**EXERCISE REQUIREMENTS**
1. Echo the text of the post on decision-making between "February 16, 2021" and "Romani & Karel Svoboda.", inclusive.
2. Answer these from the post on decision-making:
(a) To which university did the lab move?
(b) What did the mice receive as distractors?
(c) In which frontal cortex region did the authors measure neural activity?

How can sensory stimuli have a shrinking effect on decision-making?
February 16, 2021
It’s been a while since we’ve updated the ORACLE! We are still reading papers on the preprint server, but our ability to write about them got a bit slowed down: COVID happened, and then we moved to UCLA! We’ll try to ramp back up now that we are getting settled. The paper below is one that I read with James Roach, a postdoc in my lab, and our conversations about it shaped my thinking.
The paper: Attractor dynamics gate cortical information flow during decision-making; Arseny Finkelstein, Lorenzo Fontalan, Michael Economo, Nuo Li, Sandro Romani & Karel Svoboda.
This crew aimed to uncover how sensory information can have a differential impact on actions depending on when in the course of a decision it is presented. They developed this approach to tackle this problem: they presented trained mice with distractors (photostimulation to primary somatosensory cortex) at different times during a delay period that preceded a response period. Behaviorally, stimuli presented earlier had the biggest impact, indicating that later stimuli were “gated out” or, were somehow prevented from impacting the neural activity that drove the licking response. To determine the mechanism of this gating, the authors measured neural activity in a region of the frontal cortex, the anterior lateral motor cortex (ALM). These measurements demonstrated that neural activity likewise became more robust to distractors over time. To me, this was the main take-home: the sensory stimuli still impacted ALM activity, but the choice-related dynamics became progressively more robust over the trial so that these same stimulus-driven deflections had a smaller effect.
In an artificial network trained up to generate outputs matching the mean responses of neurons he recorded in ALM. In the artificial network, attractor dynamics stabilized the activity of the units, making them more robust to perturbations. A key feature of this network was a “ramping input”, based on some observations in the data.
I liked 3 things about this paper. First, the behavioral paradigm is good: the diminishing effect of distractors over time is very robust. Also, this diminishing behavioral effect stands in contrast to the non-attenuation of the distractors in either S1 or ALM. Second, the data analysis was compelling. Specifically, the authors used a targeted dimensionality reduction approach to interpret the activity of area ALM in light of both sensory and movement planning signals. This analysis made it possible to compare ALM and S1 despite differing sensory responses in those two areas. Finally, the inclusion of an artificial network was an important addition: the network was trained to match responses of ALM neurons and naturally exhibited many of the same properties as the actual neurons. Reverse-engineering of this network made it possible to propose a mechanism: specifically, that the network became more robust to perturbations over time because a ramping increase in firing rate separated distinct attractor basins more clearly. Taken together, these highlight a potential mechanism for an interesting cognitive phenomenon and connect in an interesting way to previous literature on this subject, mainly in non-human primates.

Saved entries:
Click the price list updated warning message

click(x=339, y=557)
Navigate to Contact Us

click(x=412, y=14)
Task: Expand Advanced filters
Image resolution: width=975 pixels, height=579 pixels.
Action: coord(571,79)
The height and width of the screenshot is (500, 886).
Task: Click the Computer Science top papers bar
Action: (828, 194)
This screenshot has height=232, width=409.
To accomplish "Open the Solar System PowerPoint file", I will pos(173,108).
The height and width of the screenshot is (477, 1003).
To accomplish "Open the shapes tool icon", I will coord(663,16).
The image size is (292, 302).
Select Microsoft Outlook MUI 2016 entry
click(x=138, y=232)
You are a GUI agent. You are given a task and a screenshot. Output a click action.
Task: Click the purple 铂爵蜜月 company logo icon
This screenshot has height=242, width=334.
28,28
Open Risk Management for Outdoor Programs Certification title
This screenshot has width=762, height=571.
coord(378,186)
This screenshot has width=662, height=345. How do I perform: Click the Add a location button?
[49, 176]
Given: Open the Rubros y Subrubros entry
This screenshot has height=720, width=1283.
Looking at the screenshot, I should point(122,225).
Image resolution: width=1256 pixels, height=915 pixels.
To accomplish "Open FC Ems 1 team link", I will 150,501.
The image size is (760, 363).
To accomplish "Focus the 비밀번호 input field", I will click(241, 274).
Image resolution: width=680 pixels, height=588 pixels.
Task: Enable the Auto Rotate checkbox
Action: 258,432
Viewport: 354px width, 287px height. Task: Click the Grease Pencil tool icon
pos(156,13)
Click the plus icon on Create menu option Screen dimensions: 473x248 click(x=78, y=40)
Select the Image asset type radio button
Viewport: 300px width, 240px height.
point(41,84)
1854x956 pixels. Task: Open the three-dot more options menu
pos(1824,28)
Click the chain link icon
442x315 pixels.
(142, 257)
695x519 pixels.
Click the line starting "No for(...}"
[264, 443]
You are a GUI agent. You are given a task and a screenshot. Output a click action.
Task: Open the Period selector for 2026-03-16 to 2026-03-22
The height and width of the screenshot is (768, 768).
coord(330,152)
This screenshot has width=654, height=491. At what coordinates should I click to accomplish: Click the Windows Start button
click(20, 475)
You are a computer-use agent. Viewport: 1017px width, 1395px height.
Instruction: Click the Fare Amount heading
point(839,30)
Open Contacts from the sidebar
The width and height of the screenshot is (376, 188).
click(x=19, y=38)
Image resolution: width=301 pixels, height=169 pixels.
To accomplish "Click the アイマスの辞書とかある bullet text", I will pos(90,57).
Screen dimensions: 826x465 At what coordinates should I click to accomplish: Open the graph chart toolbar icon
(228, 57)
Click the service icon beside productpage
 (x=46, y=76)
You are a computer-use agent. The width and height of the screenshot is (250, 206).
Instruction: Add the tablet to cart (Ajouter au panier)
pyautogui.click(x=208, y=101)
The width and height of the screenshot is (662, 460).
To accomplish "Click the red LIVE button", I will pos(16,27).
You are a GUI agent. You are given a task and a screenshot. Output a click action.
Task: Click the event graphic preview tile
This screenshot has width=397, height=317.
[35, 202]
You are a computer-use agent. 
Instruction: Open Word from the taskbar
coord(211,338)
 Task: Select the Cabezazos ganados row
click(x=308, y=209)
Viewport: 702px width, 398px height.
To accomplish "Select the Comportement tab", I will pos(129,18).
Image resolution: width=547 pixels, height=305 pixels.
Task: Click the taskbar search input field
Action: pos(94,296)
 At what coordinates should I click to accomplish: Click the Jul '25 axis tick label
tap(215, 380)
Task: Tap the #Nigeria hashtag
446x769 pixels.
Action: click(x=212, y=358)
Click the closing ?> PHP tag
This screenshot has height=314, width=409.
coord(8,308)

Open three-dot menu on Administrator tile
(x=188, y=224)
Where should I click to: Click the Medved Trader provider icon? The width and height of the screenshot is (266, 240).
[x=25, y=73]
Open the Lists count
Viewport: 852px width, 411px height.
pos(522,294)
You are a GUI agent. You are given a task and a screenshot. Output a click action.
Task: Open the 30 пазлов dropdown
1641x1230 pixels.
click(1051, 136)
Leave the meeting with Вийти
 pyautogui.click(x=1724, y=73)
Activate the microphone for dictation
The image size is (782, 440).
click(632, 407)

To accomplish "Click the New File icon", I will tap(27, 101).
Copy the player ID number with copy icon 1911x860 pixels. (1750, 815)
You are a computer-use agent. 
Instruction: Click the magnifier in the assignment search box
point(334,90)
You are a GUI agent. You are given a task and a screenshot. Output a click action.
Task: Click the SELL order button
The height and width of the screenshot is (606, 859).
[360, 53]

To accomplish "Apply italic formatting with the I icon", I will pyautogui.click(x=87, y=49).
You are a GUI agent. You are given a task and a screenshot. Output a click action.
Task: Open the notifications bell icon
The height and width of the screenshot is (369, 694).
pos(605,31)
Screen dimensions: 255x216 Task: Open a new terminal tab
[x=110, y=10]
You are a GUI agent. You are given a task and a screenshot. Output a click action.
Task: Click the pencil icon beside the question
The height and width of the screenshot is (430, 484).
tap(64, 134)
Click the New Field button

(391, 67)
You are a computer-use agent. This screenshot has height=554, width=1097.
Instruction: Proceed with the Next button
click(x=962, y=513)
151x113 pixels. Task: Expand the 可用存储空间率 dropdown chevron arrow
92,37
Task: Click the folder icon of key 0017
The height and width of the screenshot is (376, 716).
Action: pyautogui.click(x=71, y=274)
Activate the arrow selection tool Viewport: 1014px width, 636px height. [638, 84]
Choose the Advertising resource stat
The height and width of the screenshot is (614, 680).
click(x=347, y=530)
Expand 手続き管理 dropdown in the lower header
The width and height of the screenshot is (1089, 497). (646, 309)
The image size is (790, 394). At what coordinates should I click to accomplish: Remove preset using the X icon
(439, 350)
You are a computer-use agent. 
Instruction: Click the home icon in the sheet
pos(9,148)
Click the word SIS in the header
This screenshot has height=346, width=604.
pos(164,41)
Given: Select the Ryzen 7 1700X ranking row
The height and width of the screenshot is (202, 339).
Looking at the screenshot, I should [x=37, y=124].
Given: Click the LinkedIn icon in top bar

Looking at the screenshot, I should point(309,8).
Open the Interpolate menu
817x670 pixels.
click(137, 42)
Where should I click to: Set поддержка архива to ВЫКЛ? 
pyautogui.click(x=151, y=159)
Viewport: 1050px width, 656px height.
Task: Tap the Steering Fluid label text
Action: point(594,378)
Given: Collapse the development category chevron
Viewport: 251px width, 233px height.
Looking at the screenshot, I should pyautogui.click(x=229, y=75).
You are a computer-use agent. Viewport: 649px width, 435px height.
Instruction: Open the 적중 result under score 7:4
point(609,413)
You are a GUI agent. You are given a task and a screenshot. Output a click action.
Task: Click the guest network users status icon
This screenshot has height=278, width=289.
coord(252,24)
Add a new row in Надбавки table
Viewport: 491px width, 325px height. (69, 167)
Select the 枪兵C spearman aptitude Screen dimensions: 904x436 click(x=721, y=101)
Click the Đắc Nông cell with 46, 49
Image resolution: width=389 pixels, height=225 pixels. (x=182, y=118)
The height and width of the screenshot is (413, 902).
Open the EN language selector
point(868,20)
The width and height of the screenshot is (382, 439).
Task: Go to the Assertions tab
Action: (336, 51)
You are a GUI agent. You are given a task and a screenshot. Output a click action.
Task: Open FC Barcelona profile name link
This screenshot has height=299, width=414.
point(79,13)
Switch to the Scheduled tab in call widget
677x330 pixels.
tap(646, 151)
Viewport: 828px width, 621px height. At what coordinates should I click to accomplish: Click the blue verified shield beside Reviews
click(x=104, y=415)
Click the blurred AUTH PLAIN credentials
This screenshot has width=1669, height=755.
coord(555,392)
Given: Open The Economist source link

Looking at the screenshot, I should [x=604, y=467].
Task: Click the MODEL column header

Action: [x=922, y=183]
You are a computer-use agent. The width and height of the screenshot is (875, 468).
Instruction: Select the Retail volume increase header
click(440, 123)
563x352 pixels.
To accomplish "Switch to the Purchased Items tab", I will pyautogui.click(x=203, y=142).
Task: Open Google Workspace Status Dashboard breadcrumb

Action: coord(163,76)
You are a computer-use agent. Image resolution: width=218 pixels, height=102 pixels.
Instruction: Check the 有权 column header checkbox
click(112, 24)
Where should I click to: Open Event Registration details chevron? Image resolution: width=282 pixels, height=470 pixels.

**ANSWER SET**
1.
February 16, 2021
It’s been a while since we’ve updated the ORACLE! We are still reading papers on the preprint server, but our ability to write about them got a bit slowed down: COVID happened, and then we moved to UCLA! We’ll try to ramp back up now that we are getting settled. The paper below is one that I read with James Roach, a postdoc in my lab, and our conversations about it shaped my thinking.
The paper: Attractor dynamics gate cortical information flow during decision-making; Arseny Finkelstein, Lorenzo Fontalan, Michael Economo, Nuo Li, Sandro Romani & Karel Svoboda.

2.
(a) UCLA
(b) Photostimulation to primary somatosensory cortex
(c) The anterior lateral motor cortex (ALM)